Neil Shaffer

Personal information
- Date of birth: February 14, 1989 (age 37)
- Place of birth: Aliquippa, Pennsylvania, United States
- Height: 5 ft 10 in (1.78 m)
- Position: Midfielder

Team information
- Current team: Tartan Devils Oak Avalon

Youth career
- 2007–2010: Robert Morris Colonials

Senior career*
- Years: Team / Apps / (Gls)
- 2010: Erie Admirals
- 2011–2012: Pittsburgh Riverhounds / 31 / (1)
- 2013: Kitsap Pumas / 14 / (5)
- 2014–2015: Harrisburg City Islanders / 49 / (1)
- 2016: Indy Eleven / 2 / (0)
- 2016: → Harrisburg City Islanders (loan) / 2 / (0)

= Neil Shaffer =

American soccer player (born 1989)

Neil Shaffer (born February 14, 1989) is an American retired soccer player. He plays for amateur Pittsburgh side Tartan Devils Oak Avalon.

==Career==
===College and amateur===
Shaffer was born in Aliquippa, Pennsylvania. He attended Beaver High School and played four years of college soccer at the Robert Morris University. Following his senior season, Shaffer was named to the NSCAA Men's Division I All-North Atlantic Region Third Team and to the All-Northeast Conference Second Team. He finished his college career with 13 goals and nine assists for 35 career points.

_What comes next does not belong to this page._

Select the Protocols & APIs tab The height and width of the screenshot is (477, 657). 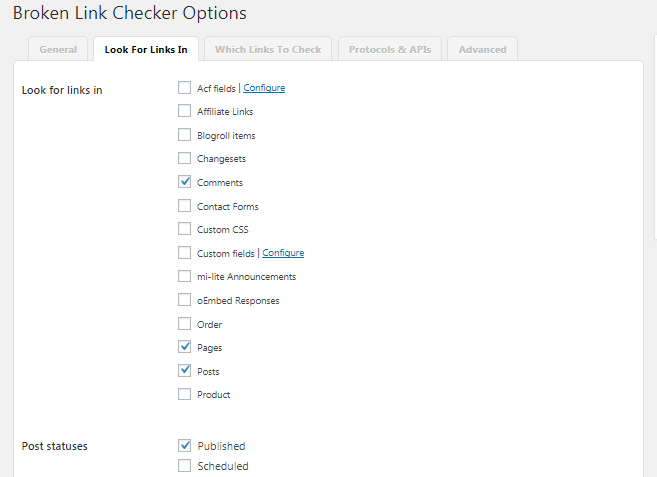pyautogui.click(x=390, y=49)
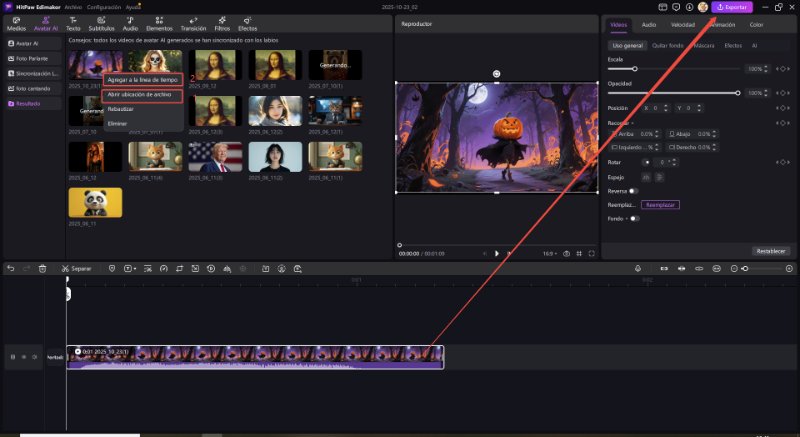
Task: Toggle visibility eye on the video track
Action: (x=23, y=357)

During his college years, Shaffer also played for Erie Admirals in the National Premier Soccer League.

===Professional===
Undrafted out of college, Shaffer turned professional in 2011 when he signed for the Pittsburgh Riverhounds of the USL Professional Division. He made his professional debut on May 21, 2011, in a game against F.C. New York.

====Kitsap Pumas====
In 2013 Shaffer scored 5 goals in 14 appearances for the USL PDL side.

====Harrisburg City Islanders====
After a productive 2013 season Shaffer signed with the USL side and helped the team make it to the USL-PRO Championship Game.

====Indy Eleven====
On December 23, 2015, Shaffer signed with the NASL side, Indy Eleven

On 6 May 2016, Shaffer was loaned back to Harrisburg City Islanders for their weekend series of games against FC Cincinnati and Charleston Battery on 7th and 9 May.